Please rewrite the records starting with the line containing "Given: Click the" and going on through the line containing "pos(513,538)", replacing "Postal" with "Mailing" and changing nothing else. Give only those lines, and leave out the pictures.

*-*-*

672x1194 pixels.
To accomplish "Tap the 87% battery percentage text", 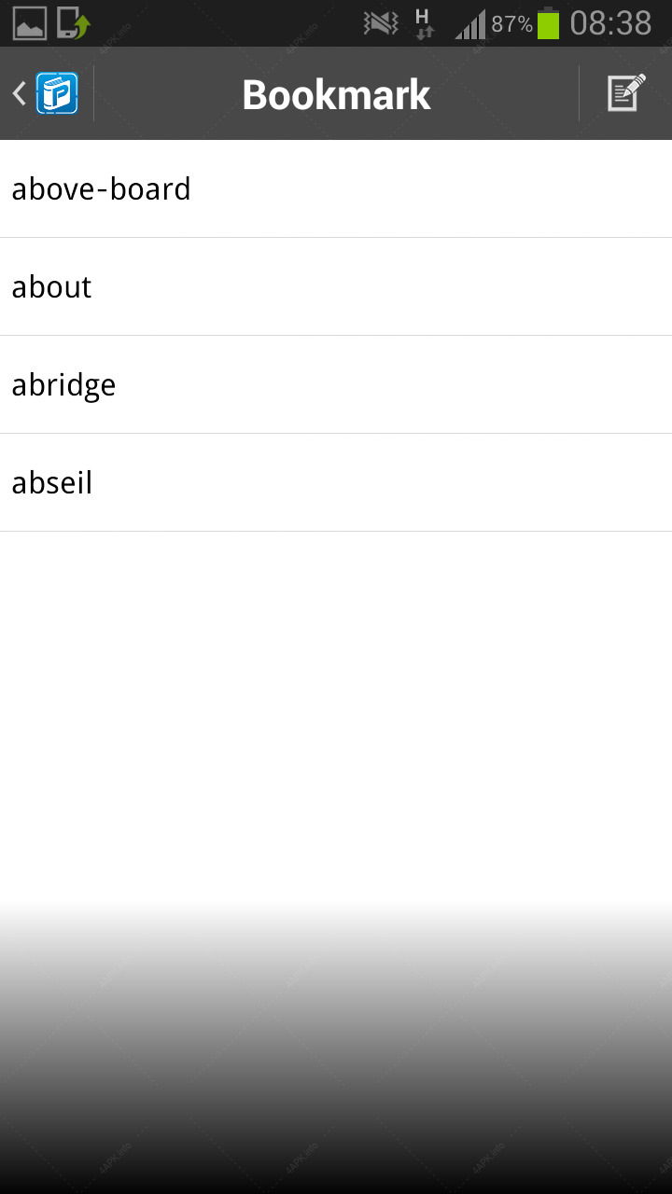I will (511, 24).
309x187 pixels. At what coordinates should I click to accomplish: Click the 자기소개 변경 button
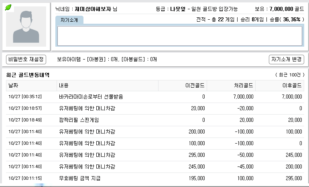[287, 60]
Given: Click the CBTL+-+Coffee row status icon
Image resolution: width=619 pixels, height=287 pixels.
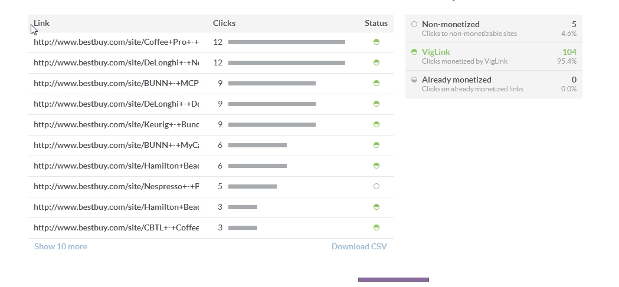Looking at the screenshot, I should 376,227.
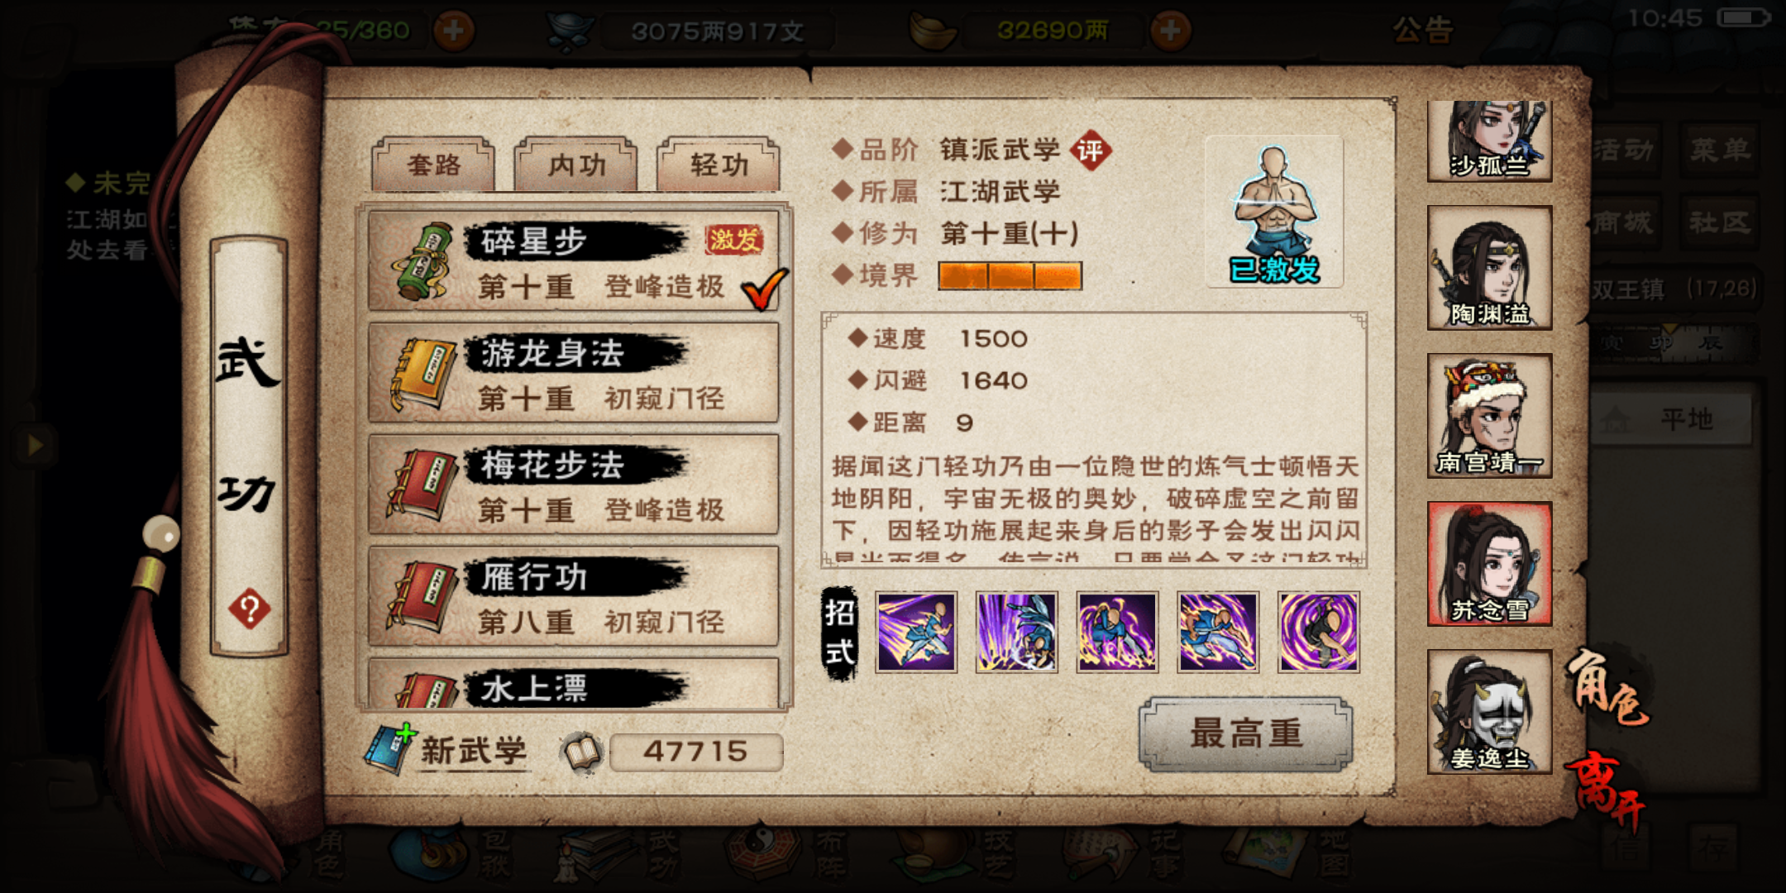Switch to the 内功 tab
Screen dimensions: 1786x893
[575, 165]
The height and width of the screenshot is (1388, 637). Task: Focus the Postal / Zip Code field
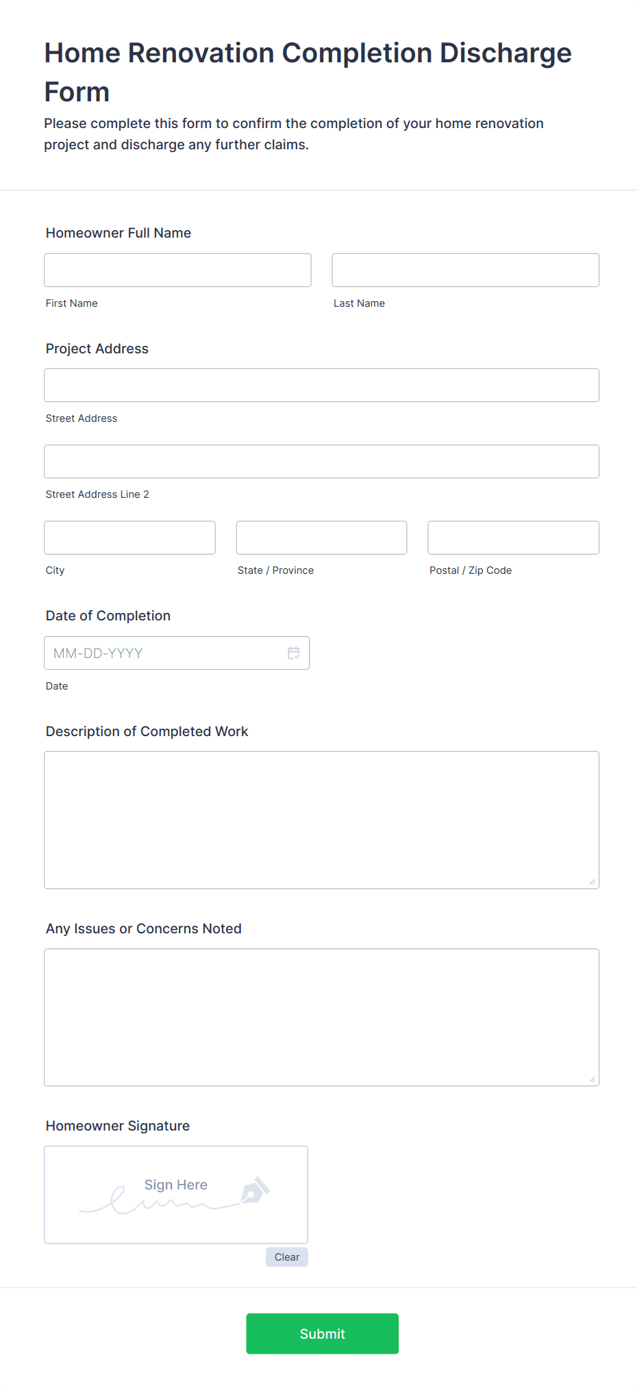pos(513,538)
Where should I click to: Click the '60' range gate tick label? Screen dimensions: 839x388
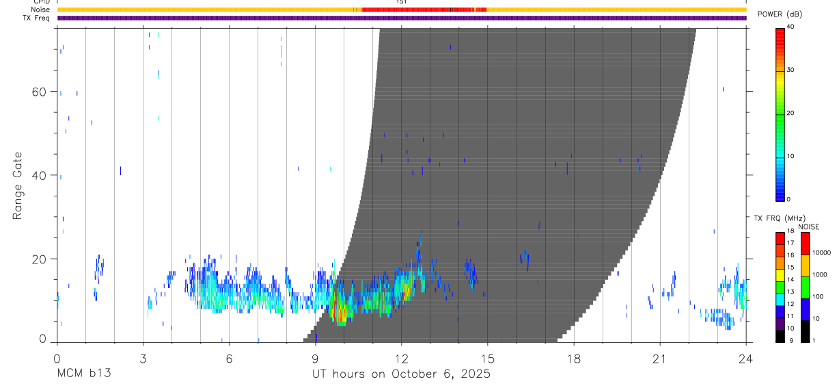coord(38,92)
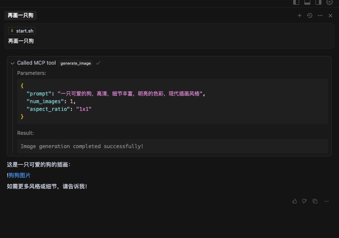This screenshot has height=238, width=339.
Task: Copy the response message
Action: pyautogui.click(x=315, y=201)
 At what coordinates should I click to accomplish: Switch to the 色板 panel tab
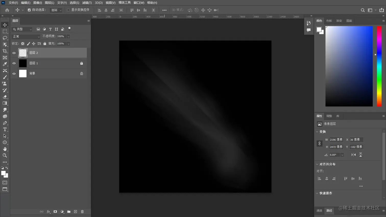coord(329,21)
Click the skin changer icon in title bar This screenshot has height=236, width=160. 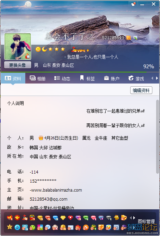133,4
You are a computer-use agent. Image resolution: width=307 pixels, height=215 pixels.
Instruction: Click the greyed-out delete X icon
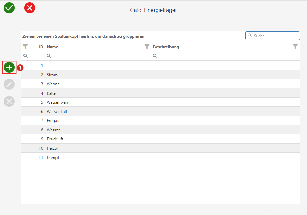9,101
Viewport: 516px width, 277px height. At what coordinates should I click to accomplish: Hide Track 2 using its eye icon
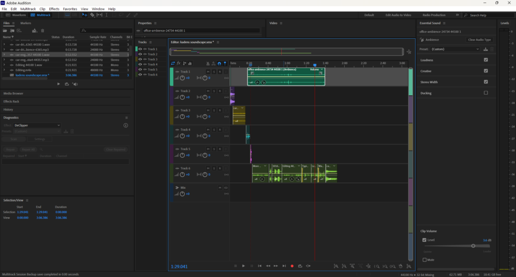(x=140, y=54)

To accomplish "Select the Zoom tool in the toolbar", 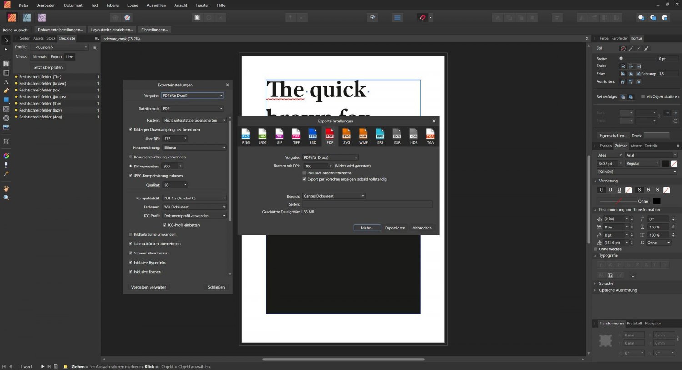I will point(6,198).
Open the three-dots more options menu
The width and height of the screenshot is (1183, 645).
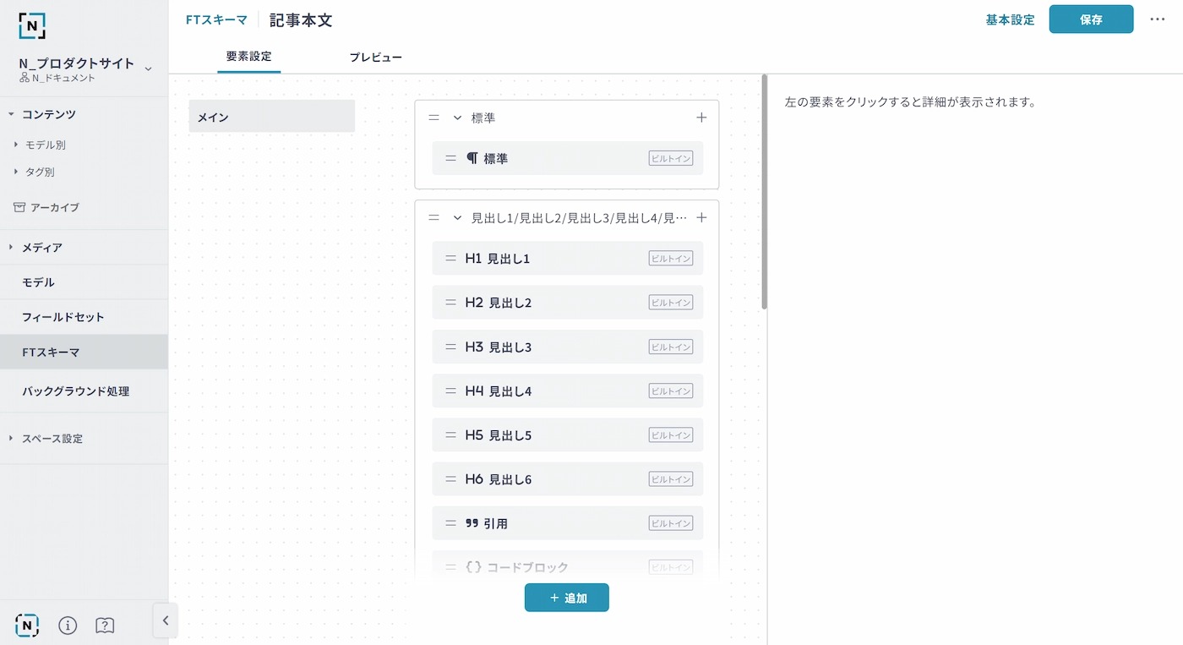[x=1157, y=19]
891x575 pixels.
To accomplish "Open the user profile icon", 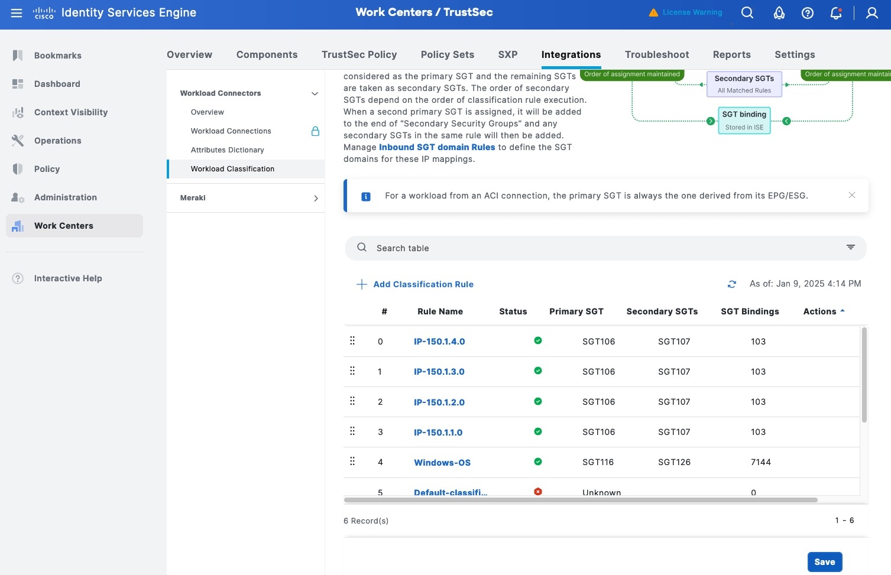I will pyautogui.click(x=871, y=13).
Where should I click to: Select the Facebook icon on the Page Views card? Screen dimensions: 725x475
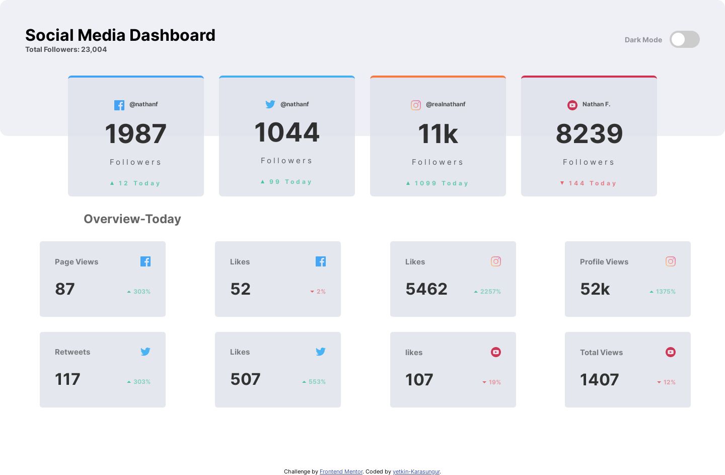(146, 261)
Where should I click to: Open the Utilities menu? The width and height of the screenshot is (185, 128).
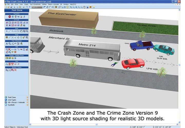tap(44, 5)
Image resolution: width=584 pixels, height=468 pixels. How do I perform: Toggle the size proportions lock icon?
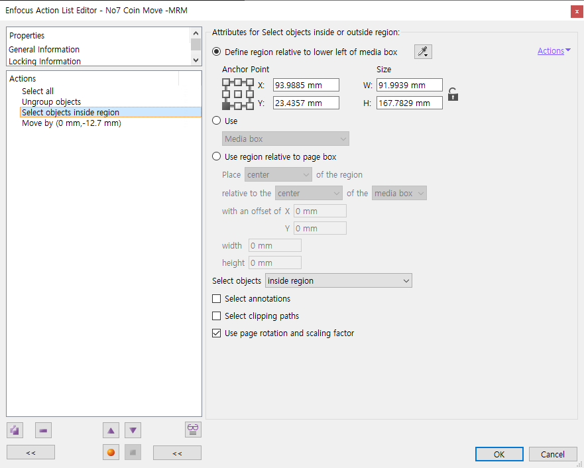(x=453, y=94)
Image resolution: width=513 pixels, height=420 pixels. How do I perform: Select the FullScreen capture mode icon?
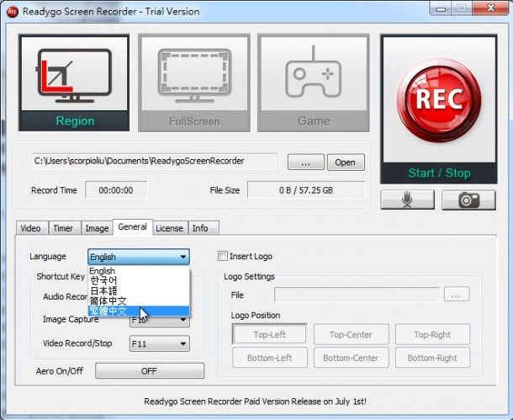pos(194,82)
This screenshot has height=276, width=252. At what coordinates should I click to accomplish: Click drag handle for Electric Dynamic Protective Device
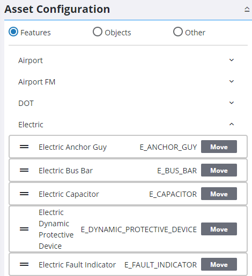click(24, 229)
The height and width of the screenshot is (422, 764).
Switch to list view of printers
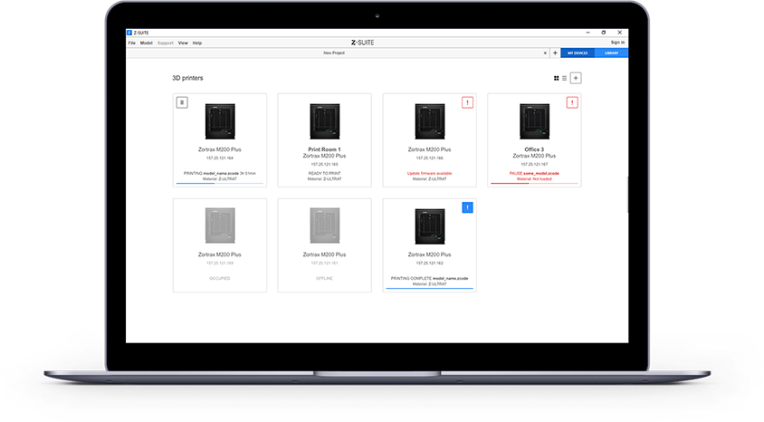[565, 78]
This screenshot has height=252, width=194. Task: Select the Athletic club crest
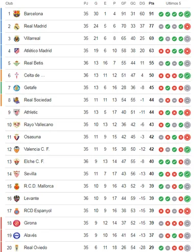pyautogui.click(x=16, y=112)
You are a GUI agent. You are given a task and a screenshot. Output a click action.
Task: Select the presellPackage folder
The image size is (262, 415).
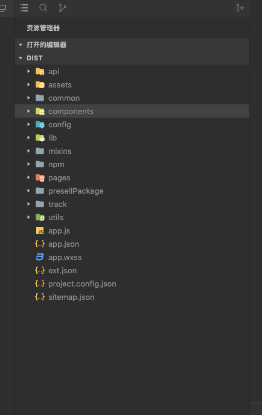(x=132, y=191)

*-*-*

The result:
Given: Click the CBTL+-+Coffee row status icon
Image resolution: width=619 pixels, height=287 pixels.
Looking at the screenshot, I should 376,227.
Switch to the 内功 tab
Screen dimensions: 1786x893
[575, 165]
The height and width of the screenshot is (1388, 637). Task: Focus the Mailing / Zip Code field
pos(513,538)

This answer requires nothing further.